=== What is expected ===
Which lines of the entries hold the string "Expand"? Copy each one.

=== Exercise data ===

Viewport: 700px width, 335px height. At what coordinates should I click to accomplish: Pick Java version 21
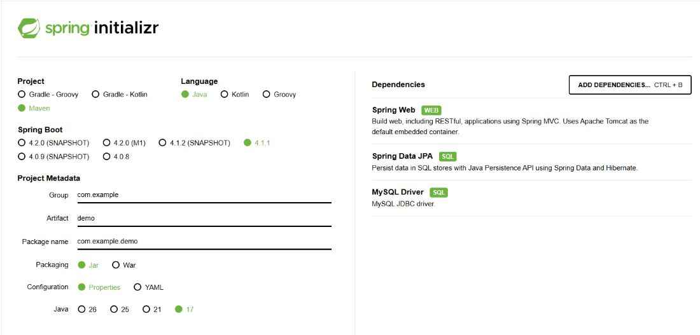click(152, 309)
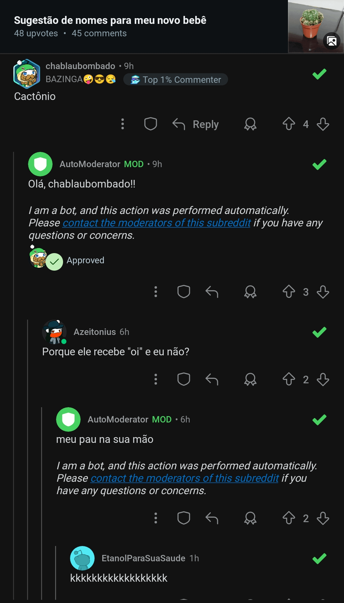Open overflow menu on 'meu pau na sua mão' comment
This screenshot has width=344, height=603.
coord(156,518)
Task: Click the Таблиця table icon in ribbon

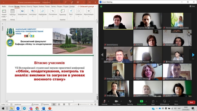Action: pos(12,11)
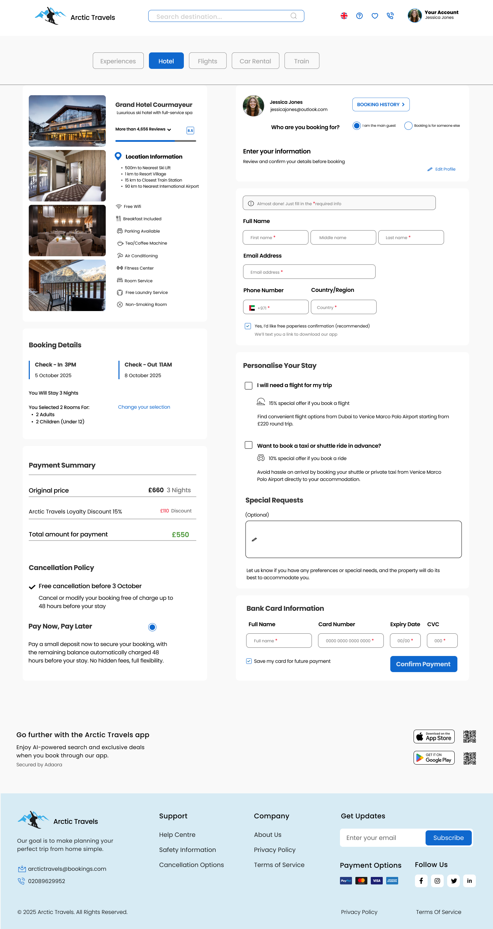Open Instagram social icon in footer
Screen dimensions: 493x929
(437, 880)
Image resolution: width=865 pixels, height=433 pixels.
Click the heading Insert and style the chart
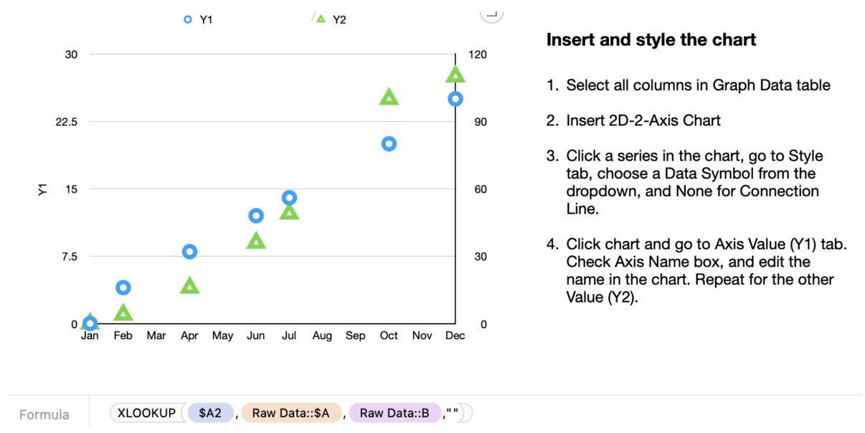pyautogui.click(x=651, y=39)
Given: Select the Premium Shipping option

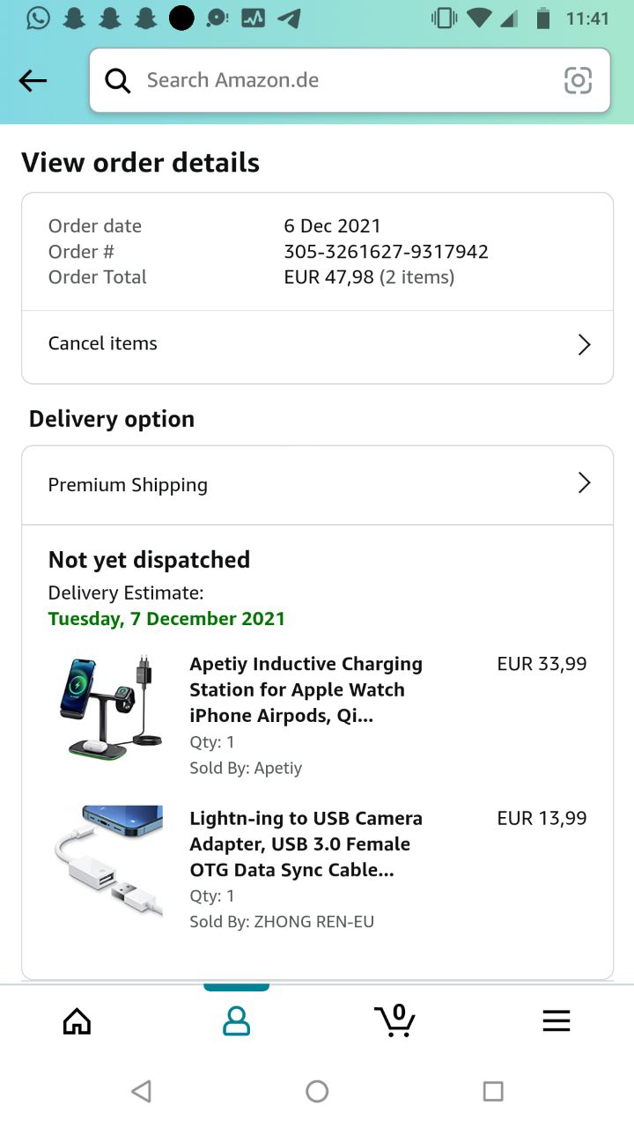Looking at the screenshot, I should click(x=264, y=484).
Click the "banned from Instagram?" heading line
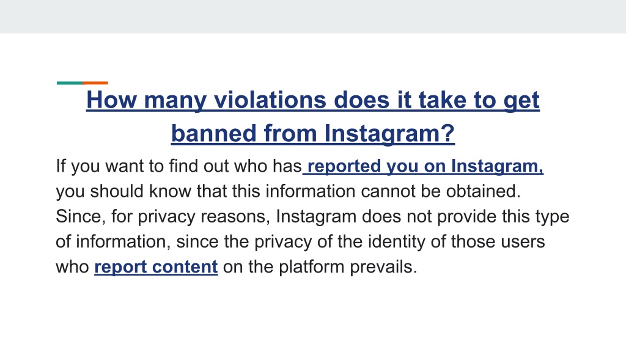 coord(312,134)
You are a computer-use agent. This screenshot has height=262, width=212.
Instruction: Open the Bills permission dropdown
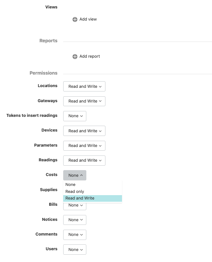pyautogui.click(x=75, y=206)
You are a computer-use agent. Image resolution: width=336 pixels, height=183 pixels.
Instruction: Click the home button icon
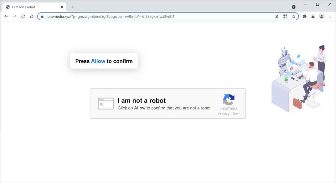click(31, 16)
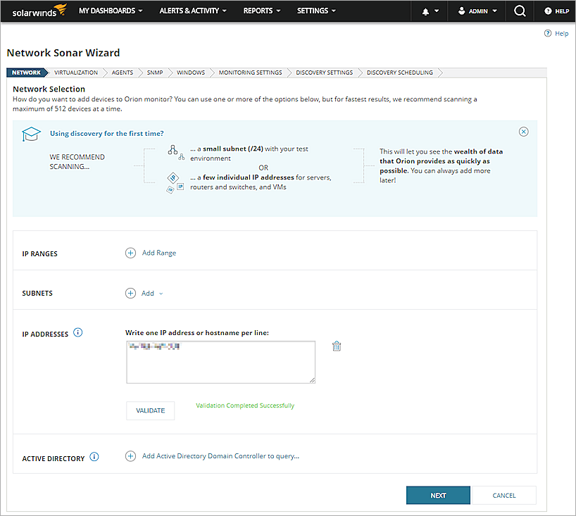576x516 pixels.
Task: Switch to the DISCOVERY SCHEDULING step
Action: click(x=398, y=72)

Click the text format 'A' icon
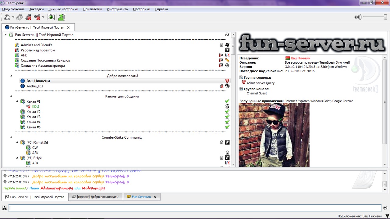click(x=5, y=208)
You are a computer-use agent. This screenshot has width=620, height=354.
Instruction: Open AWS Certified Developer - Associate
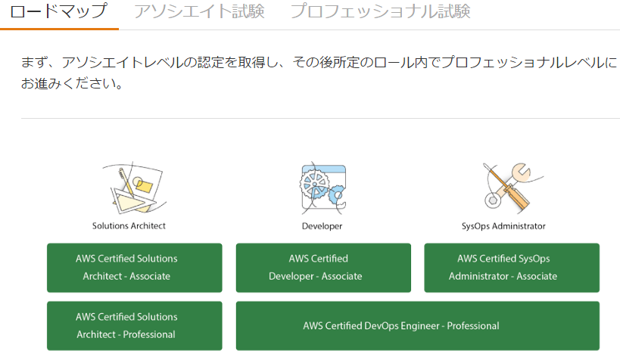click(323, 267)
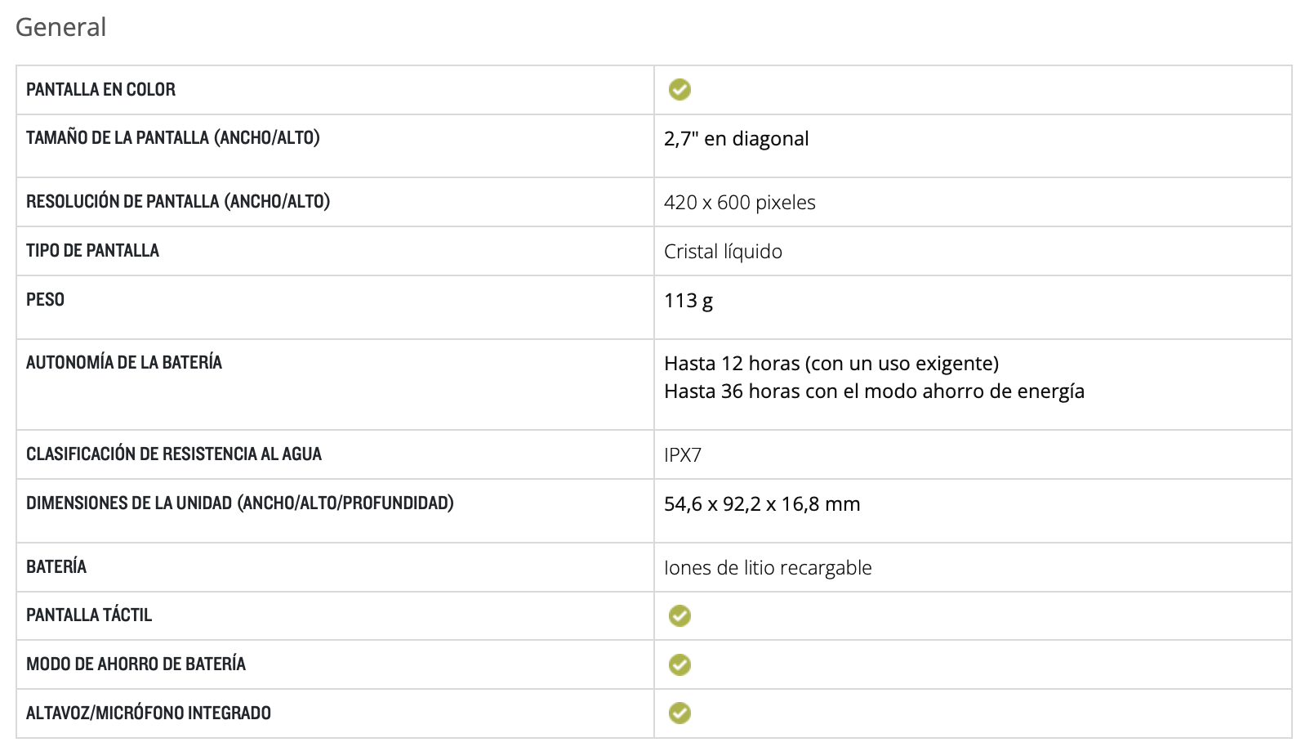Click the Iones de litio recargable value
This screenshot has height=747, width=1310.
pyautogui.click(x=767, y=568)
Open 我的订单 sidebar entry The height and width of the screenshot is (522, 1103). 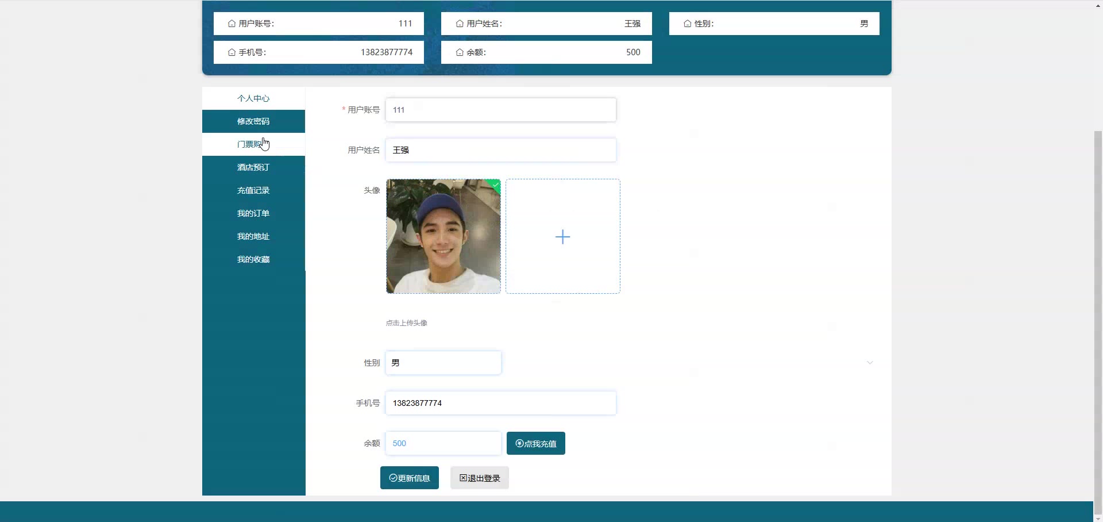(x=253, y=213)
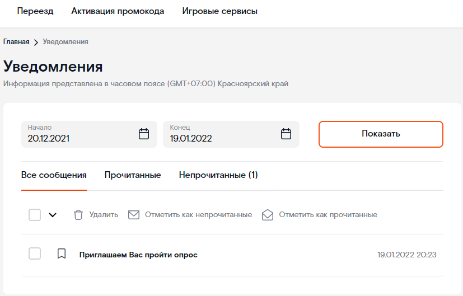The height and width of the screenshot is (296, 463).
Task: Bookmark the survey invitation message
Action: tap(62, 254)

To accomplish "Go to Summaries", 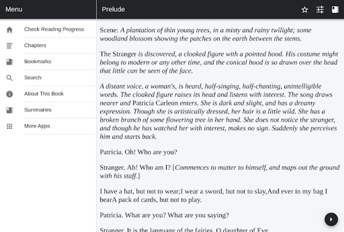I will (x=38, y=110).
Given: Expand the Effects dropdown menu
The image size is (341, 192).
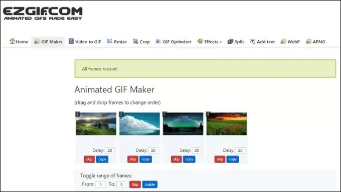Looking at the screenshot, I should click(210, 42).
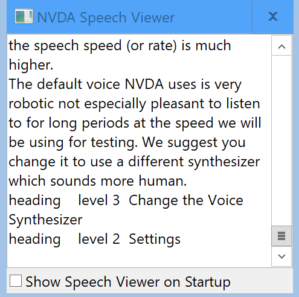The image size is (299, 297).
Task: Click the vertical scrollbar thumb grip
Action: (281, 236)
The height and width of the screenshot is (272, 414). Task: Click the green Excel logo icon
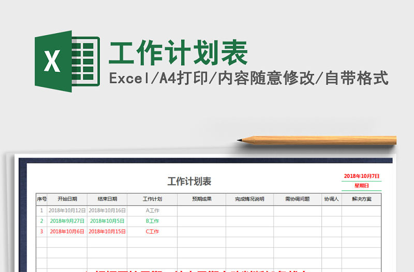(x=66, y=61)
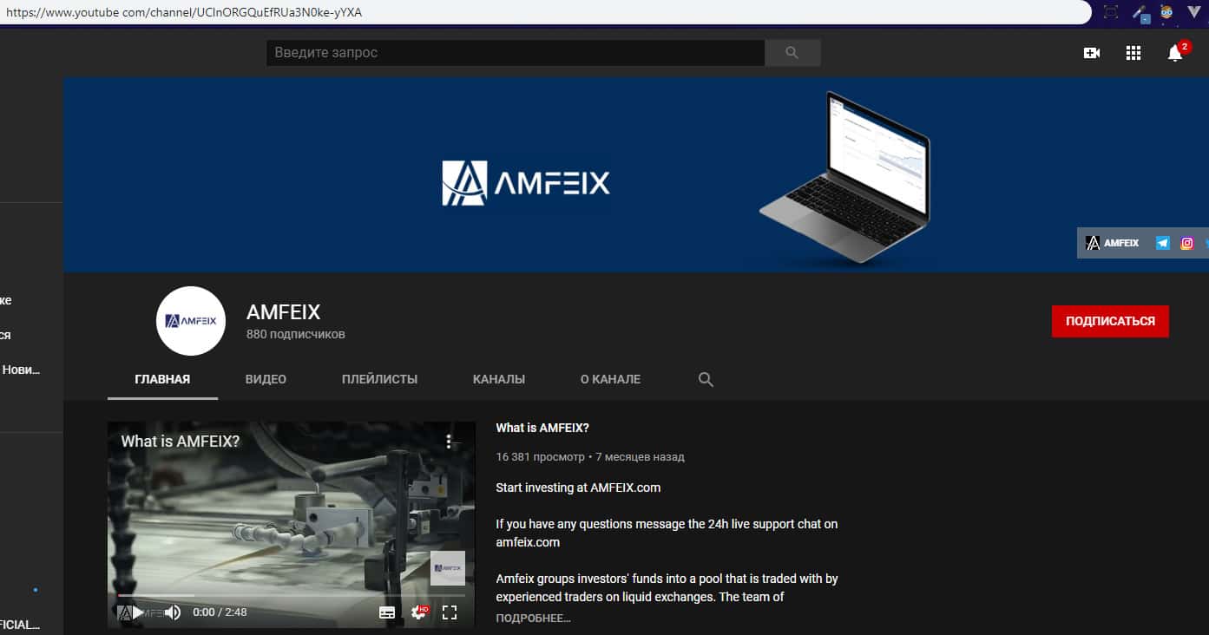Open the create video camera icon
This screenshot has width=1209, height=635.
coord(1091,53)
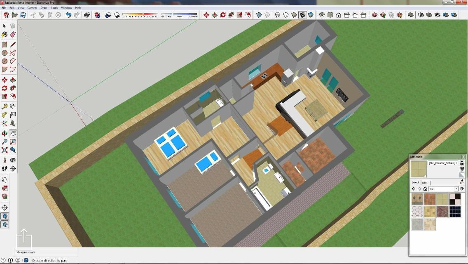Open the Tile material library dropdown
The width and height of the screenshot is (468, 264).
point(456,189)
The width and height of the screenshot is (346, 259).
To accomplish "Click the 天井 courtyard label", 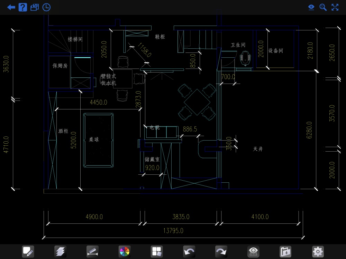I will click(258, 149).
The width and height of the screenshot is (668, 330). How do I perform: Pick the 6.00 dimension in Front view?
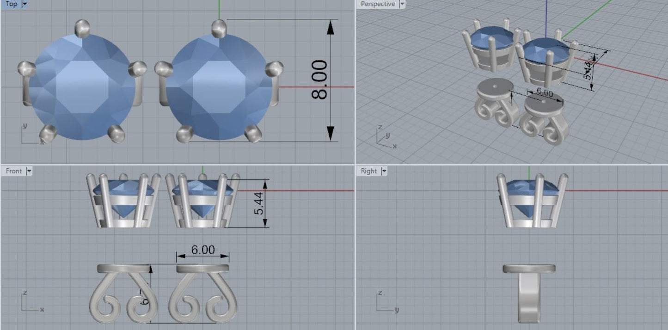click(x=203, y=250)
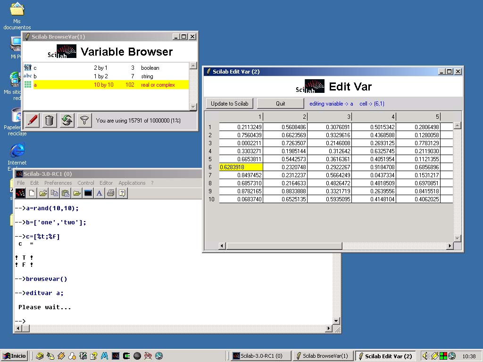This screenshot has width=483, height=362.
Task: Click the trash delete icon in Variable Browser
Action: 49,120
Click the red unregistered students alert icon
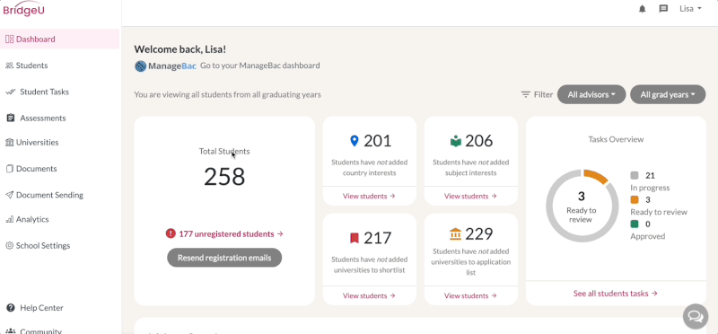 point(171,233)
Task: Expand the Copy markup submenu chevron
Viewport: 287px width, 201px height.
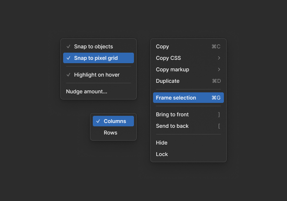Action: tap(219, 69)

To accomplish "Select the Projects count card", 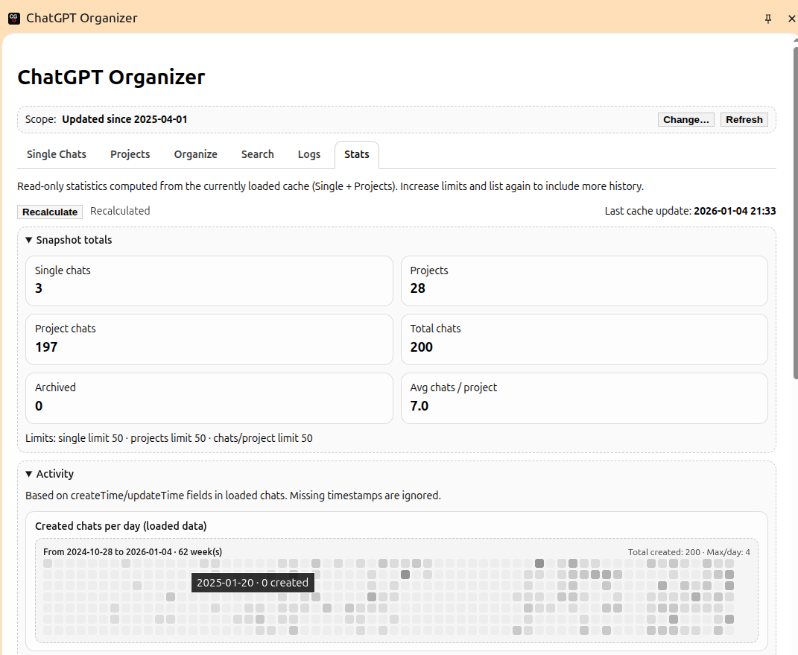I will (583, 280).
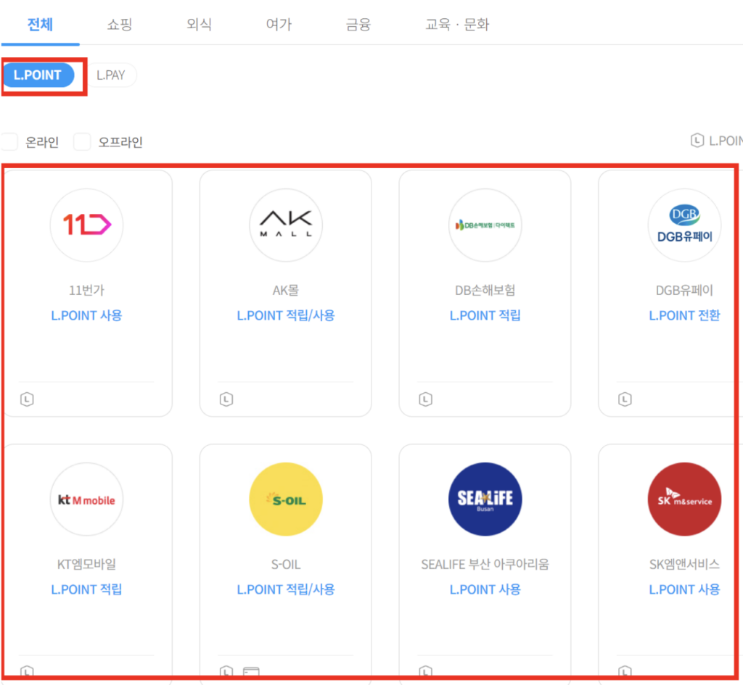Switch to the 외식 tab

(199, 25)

=== Response area ===
Given: Expand the Effects dropdown menu
Task: Expand the Copy markup submenu chevron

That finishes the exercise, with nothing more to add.